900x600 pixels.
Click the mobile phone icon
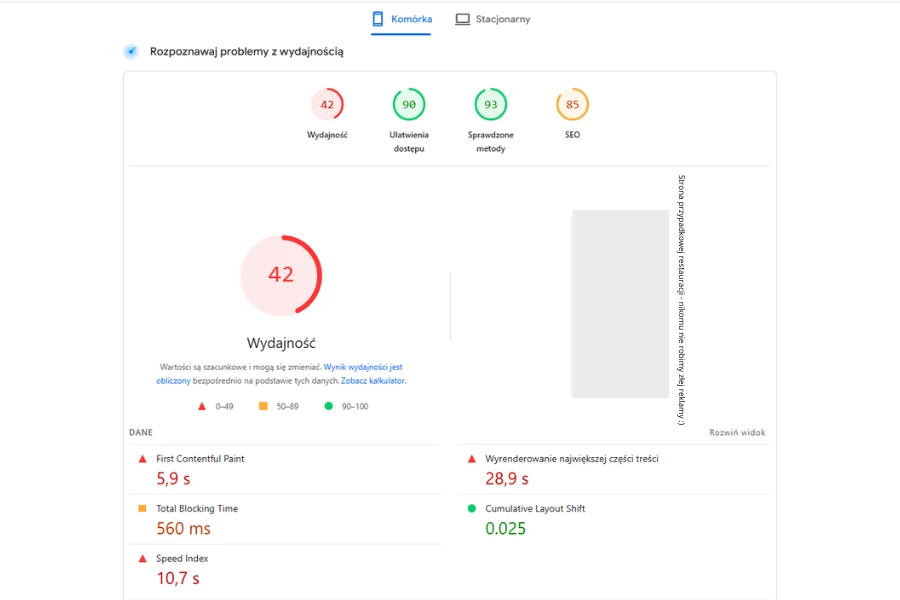coord(378,19)
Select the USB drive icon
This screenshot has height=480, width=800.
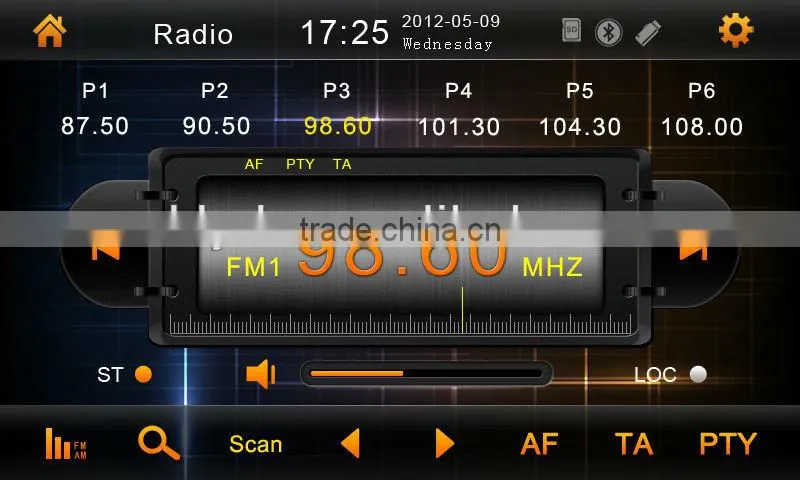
==============================
### [Task description]
All that belongs in the answer is the exact run of lines from the line containing "Click the mobile phone icon" to the end of the listing above, pictures removed.

### [Solved exercise]
Click the mobile phone icon
coord(378,19)
Select the USB drive icon
This screenshot has height=480, width=800.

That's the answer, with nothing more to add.